A: Different traders use a wide range of different settings. However, what I use, and what many RSI traders tend to use and recommend, is the 14-period RSI. I generally use the daily and 4-hour timeframes. When I am using RSI, I will keep the setting at 14 periods for both timeframes.
Q: So normally you use RSI reading 70/30 to do trades? Any other indicators recommend to use wif RSI? And whats “zero-line-rejects”?
A: Yes, I normally stick to 70/30 for overbought/oversold when I use RSI. As for other indicators, I also use Stochastics and moving averages. But much of what I do revolves around price action, trend, and support/resistance. Zero-line rejects are patterns originated by the trader, Ken Wood, who trades almost exclusively on the CCI indicator. This pattern occurs when the CCI bounces off or near the zero line on the indicator.
Q:Somebody told me that the best frametime to use RSI is 15min,is that true,and can we use with other timeframe like 1h,2h,4h,daily or weekly? 🙂
A: You can absolutely use RSI on other timeframes, including all of the ones you mentioned, and more. RSI is not timeframe-specific. And I don’t think that RSI works better on 15 minute than on other timeframes, although the person that told you that may have some strategy that he/she uses with RSI that works especially well on 15-min. But I am not aware of such a strategy.

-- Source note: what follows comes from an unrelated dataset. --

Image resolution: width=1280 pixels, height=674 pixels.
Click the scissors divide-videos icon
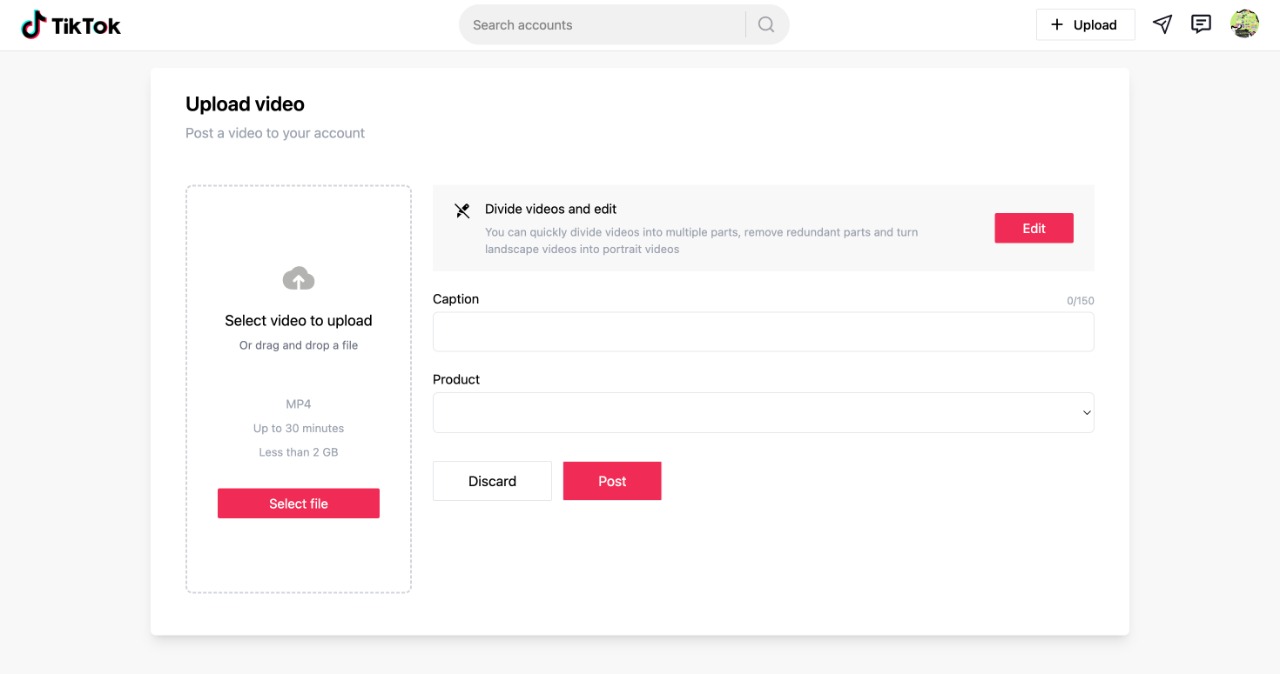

Q: As a trader whatis the best time frame u use it wth RSI,and do we have to wait until 70 or 30 to get in the trade?
A: If you would like to know what timeframe I use, I generally stick to daily, 4-hour, and 1-hour charts. And I would use RSI on all of these timeframes, or Stochastics. As for waiting for 70 or 30 on RSI before getting into a trade, that’s one strategy that some traders use. However, if you read the article above, I mention that in trending situations, the RSI often fails to reach 70 or 30 (depending on the direction of the trend). So if you are trading RSI using this approach, you wouldn’t wait for 70 or 30 on RSI.